*DATA EXCERPTS*.
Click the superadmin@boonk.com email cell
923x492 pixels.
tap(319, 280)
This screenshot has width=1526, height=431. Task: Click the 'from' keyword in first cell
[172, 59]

*EXERCISE AIM*.
Set down exactly what runs from the line containing "This screenshot has" through the last line above, both lines included.

*RESULT OF THE EXERCISE*.
This screenshot has width=1526, height=431. Task: Click the 'from' keyword in first cell
[172, 59]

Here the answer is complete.